WORK TO COMPLETE: Leaving out all pictures, restate word for word the lines from the one with "You are a computer-use agent." through the last line of the entries.

(Beginning of DATASET EXCERPTS)

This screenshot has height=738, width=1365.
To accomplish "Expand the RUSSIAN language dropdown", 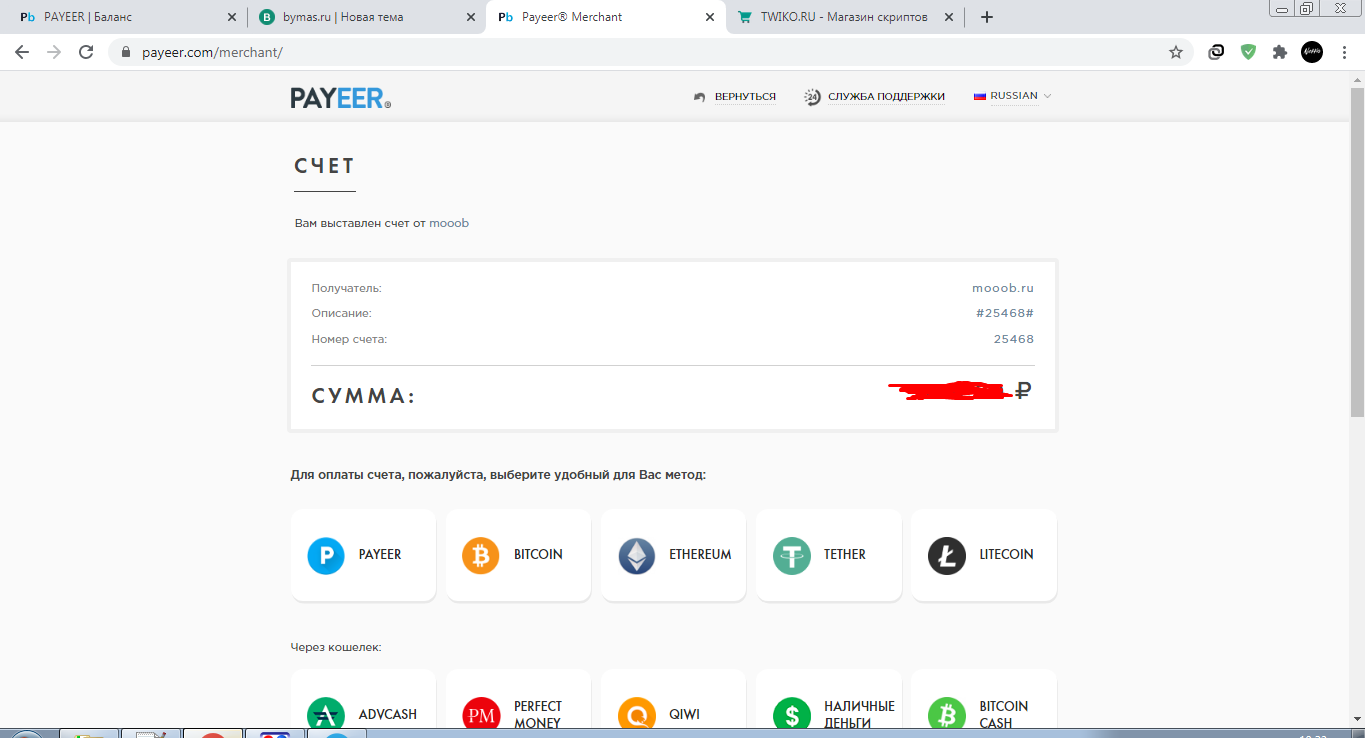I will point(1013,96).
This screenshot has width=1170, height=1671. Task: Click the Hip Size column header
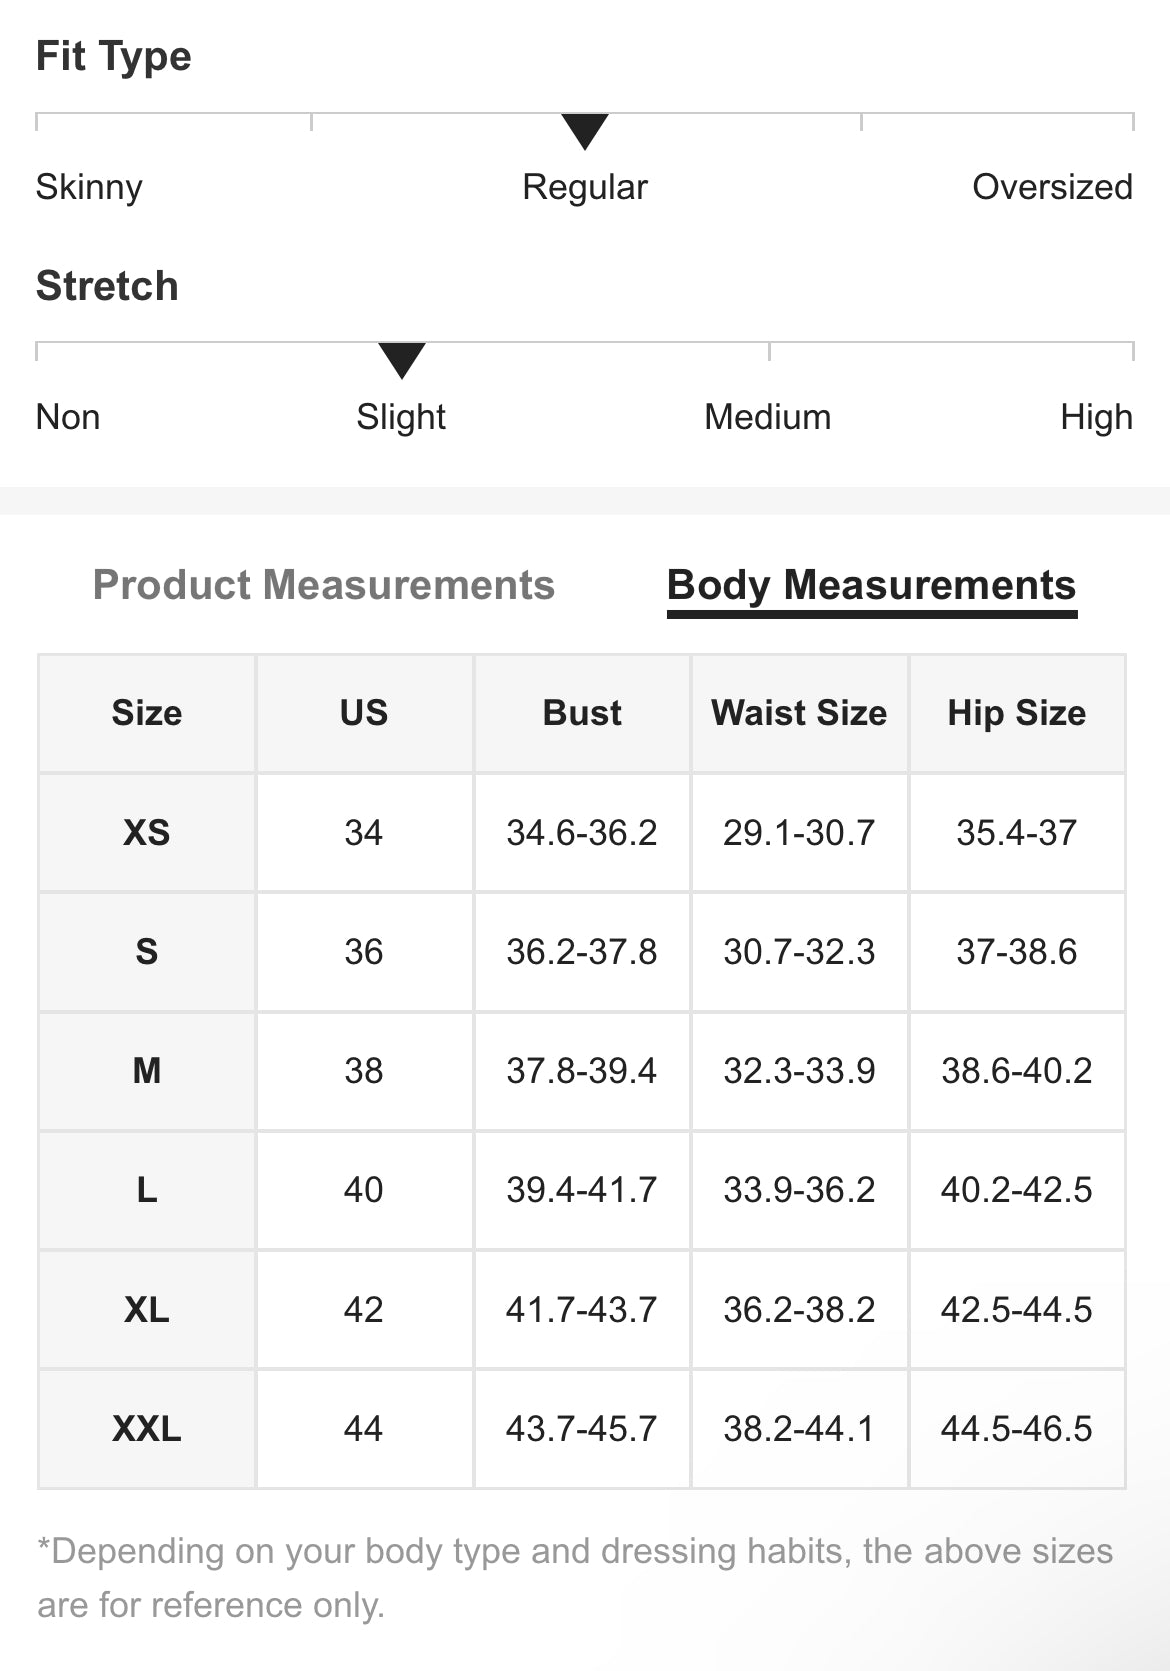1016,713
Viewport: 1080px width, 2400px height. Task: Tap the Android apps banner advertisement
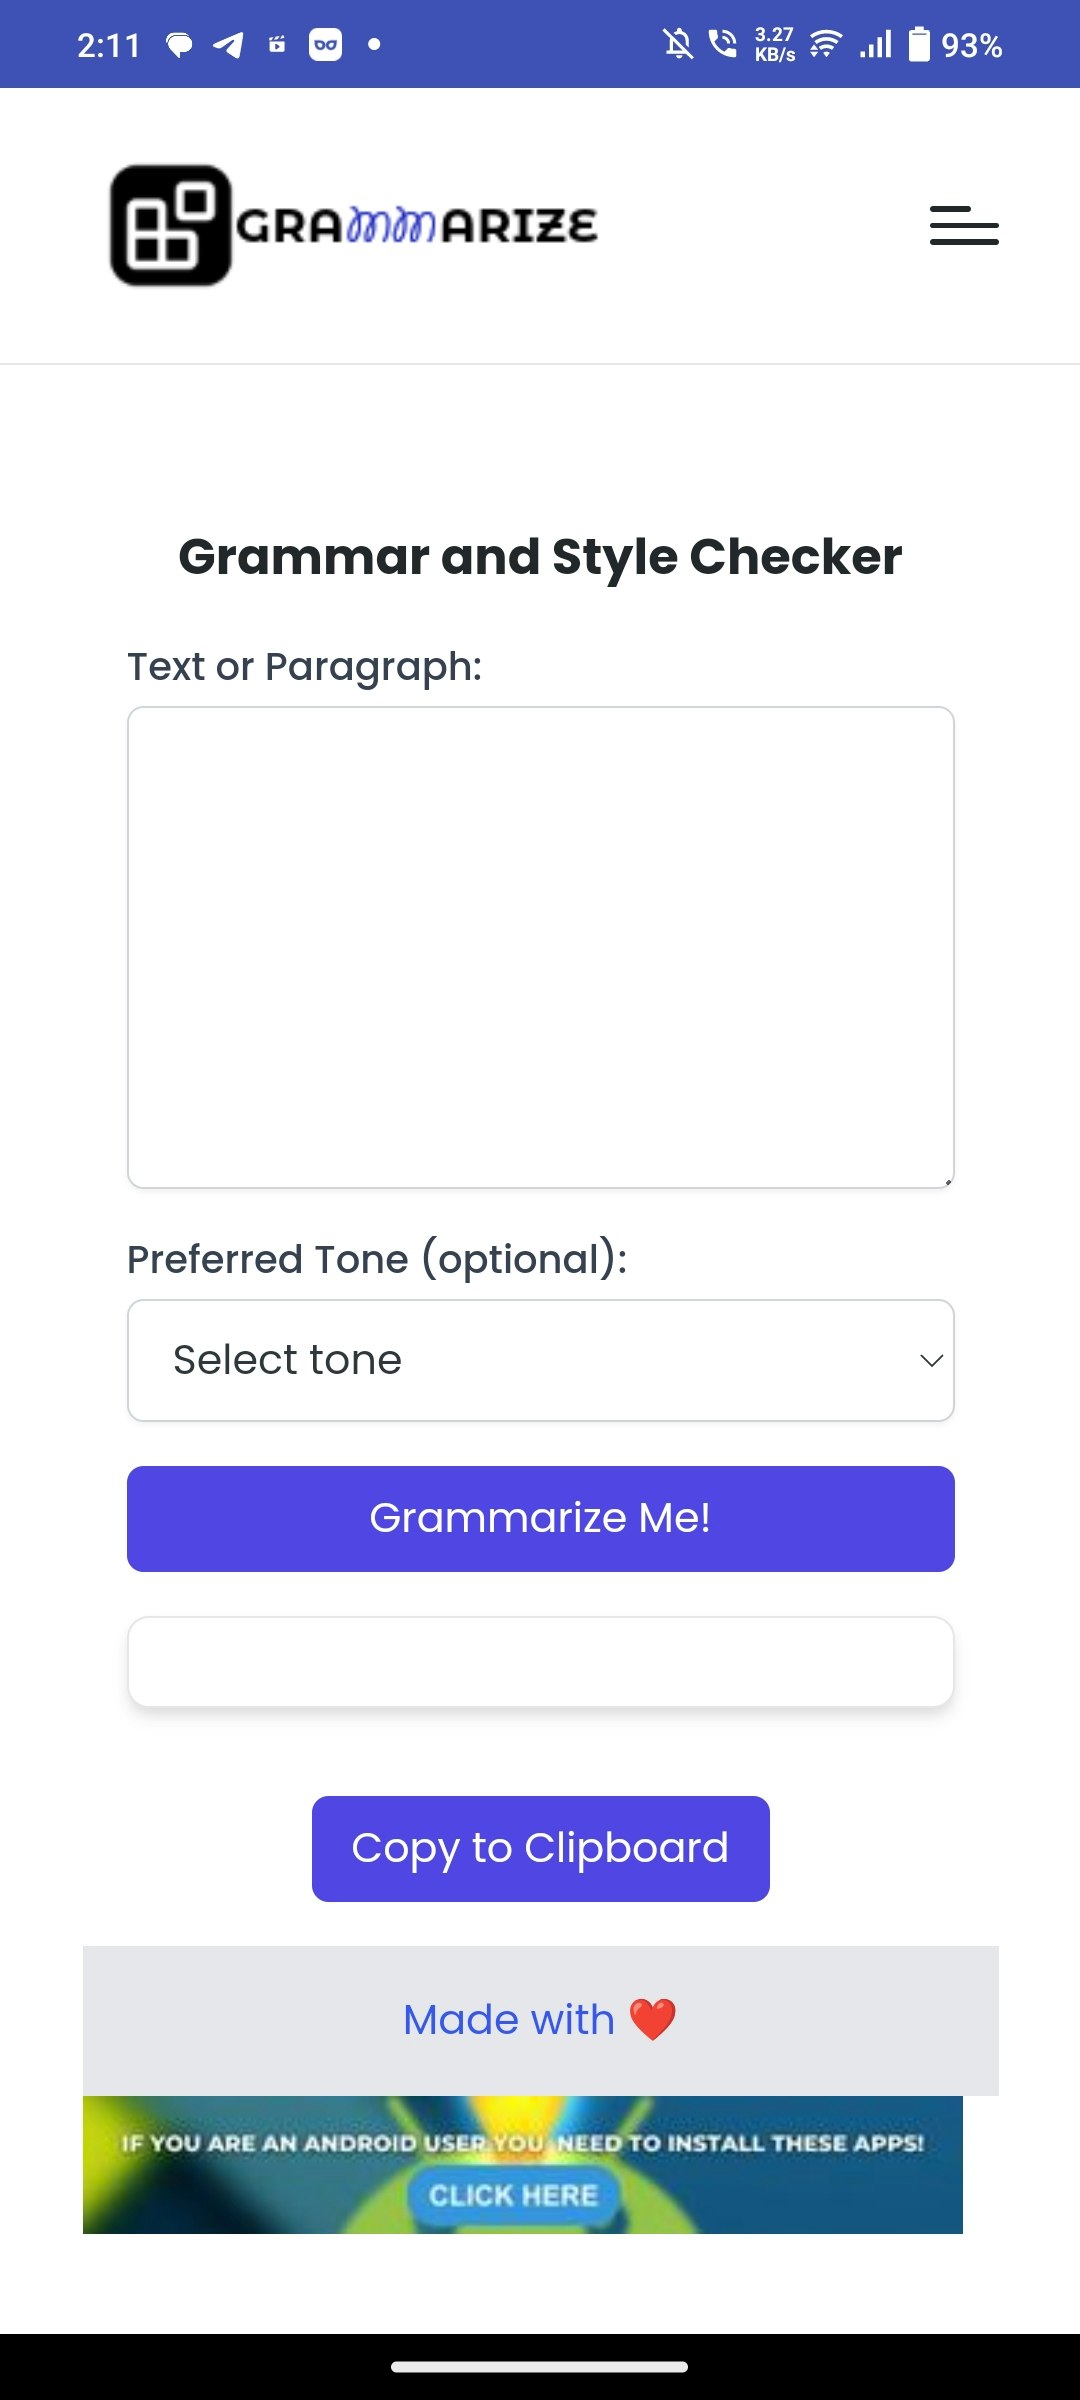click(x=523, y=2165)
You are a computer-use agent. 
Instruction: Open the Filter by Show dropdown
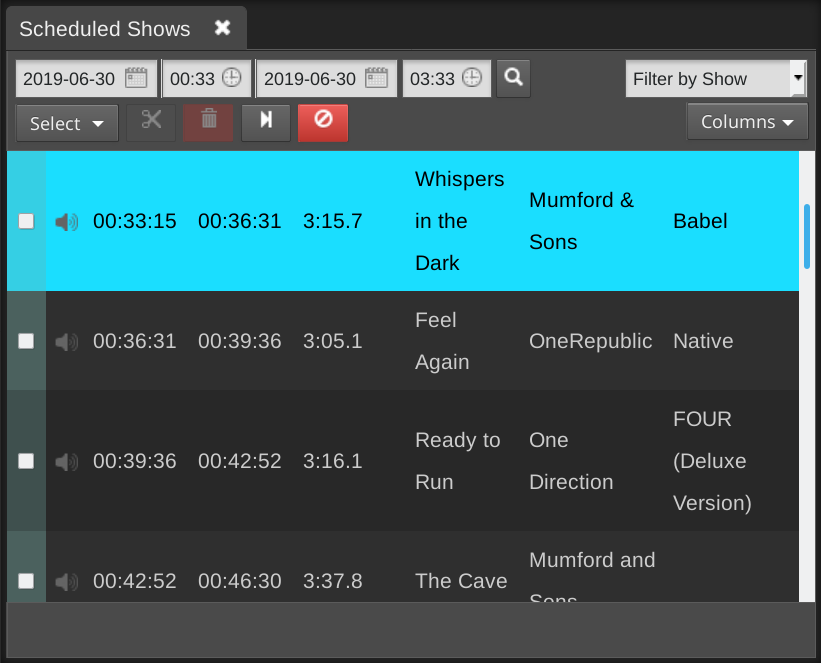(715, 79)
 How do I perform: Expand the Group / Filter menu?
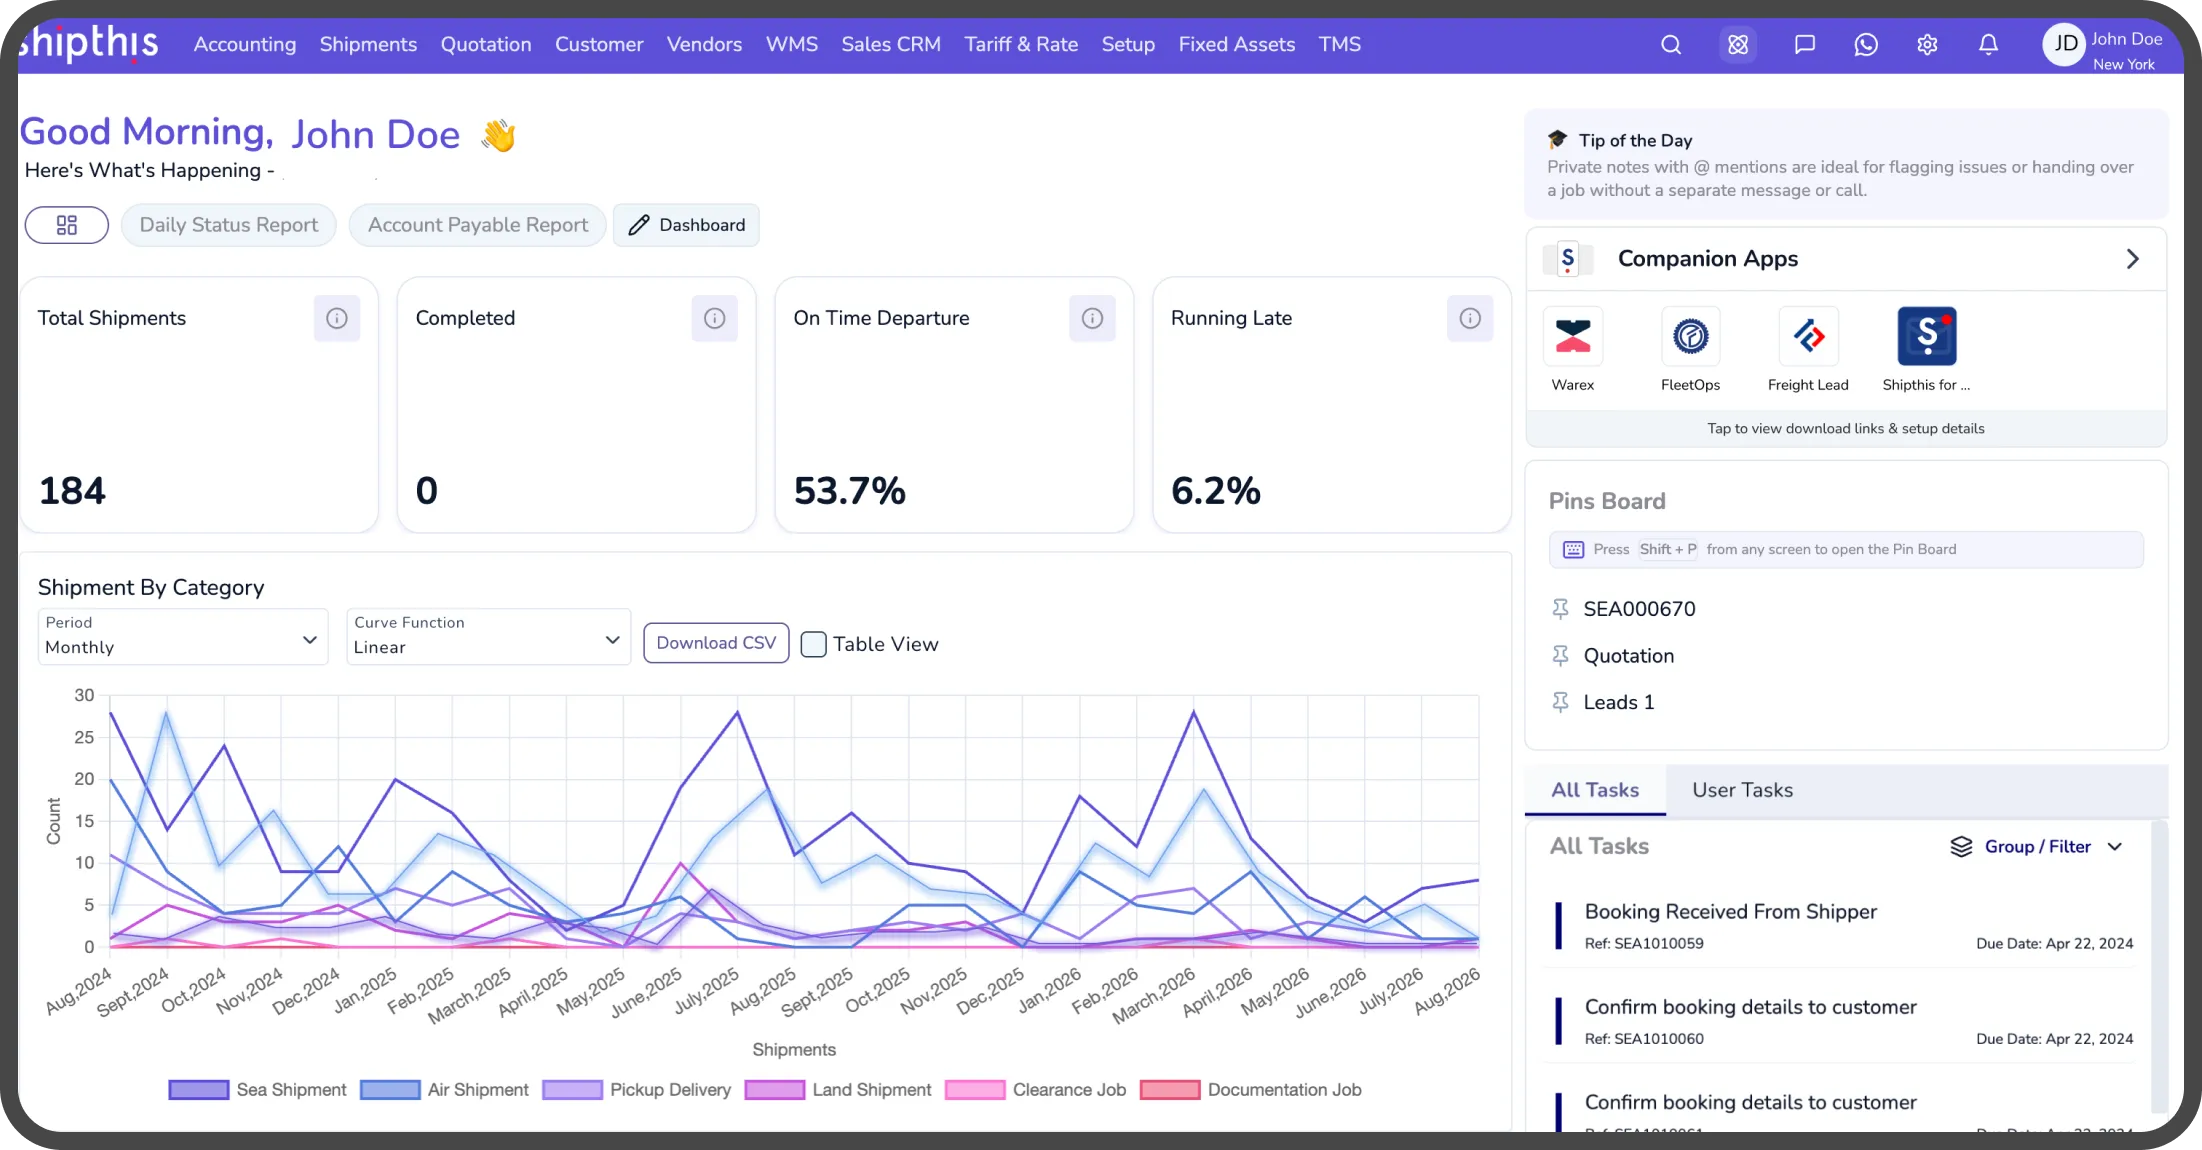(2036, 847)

(End of DATASET EXCERPTS)

WRITTEN SOLUTION:
You are a computer-use agent. 
Instruction: Open the Filter by Show dropdown
(715, 79)
 How do I perform: Expand the Group / Filter menu?
(2036, 847)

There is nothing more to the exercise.